Le chirurgien a identifié lors de cette intervention la présence d’un calcul dans le canal cholédoque, pour l’ablation duquel est immédiatement intervenu son confrère gastro-entérologue le docteur [L].
Au vu des douleurs que le patient présentait le lendemain de l’opération, et de la grande sensibilité de son ventre, un scanner a été pratiqué, qui a mis en évidence des signes de pancréatite ainsi qu’une micro-perforation cholédocienne, pour le traitement de laquelle une prothèse expansive a été posée à M. [O], dont l’état de santé s’est dégradé le 18 septembre avec des difficultés respiratoires, un caractère aigu de la pancréatite et des signes de thrombose de la veine porte, avec coulées de nécrose.

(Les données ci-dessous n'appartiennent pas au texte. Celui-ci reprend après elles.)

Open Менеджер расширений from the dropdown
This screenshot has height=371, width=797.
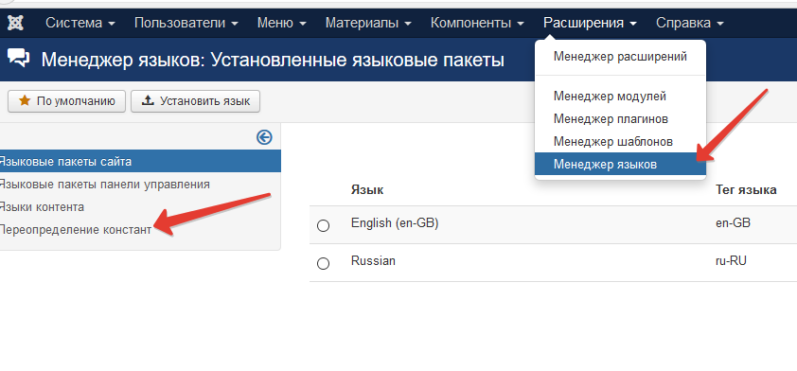620,57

M. [O] a été transféré en urgence au service de réanimation du CHU de [Localité 5], où il a reçu une antibiothérapie pour traiter son infection et où une ponction drainage des collections a été pratiquée.
Il a quitté l’hôpital le 30 novembre 2018, avant d’y retourner les 19-20 décembre pour que la prothèse interne lui soit retirée.
Il a continué de recevoir à domicile un traitement de la thrombose de la veine porte droite et de la veine mésentérique qui persistait.
Il a développé par la suite un syndrome anxio-dépressif.
[Y] [O] a obtenu du juge des référés du tribunal judiciaire de Poitiers selon ordonnance du 17 juillet 2018 l’institution au contradictoire du docteur [E], du docteur [L], de la Polyclinique, de l’Oniam et de la caisse primaire d’assurance maladie de la Vienne (la CPAM 86) d’une expertise médicale pour laquelle a été désigné le docteur [K], qui a déposé le 30 décembre 2019 un rapport définitif concluant à deux complications non fautives tenant l’une à une micro-perforation de la voie biliaire principale et l’autre à une pancréatite aiguë, et retenant une consolidation au 20 février 2019.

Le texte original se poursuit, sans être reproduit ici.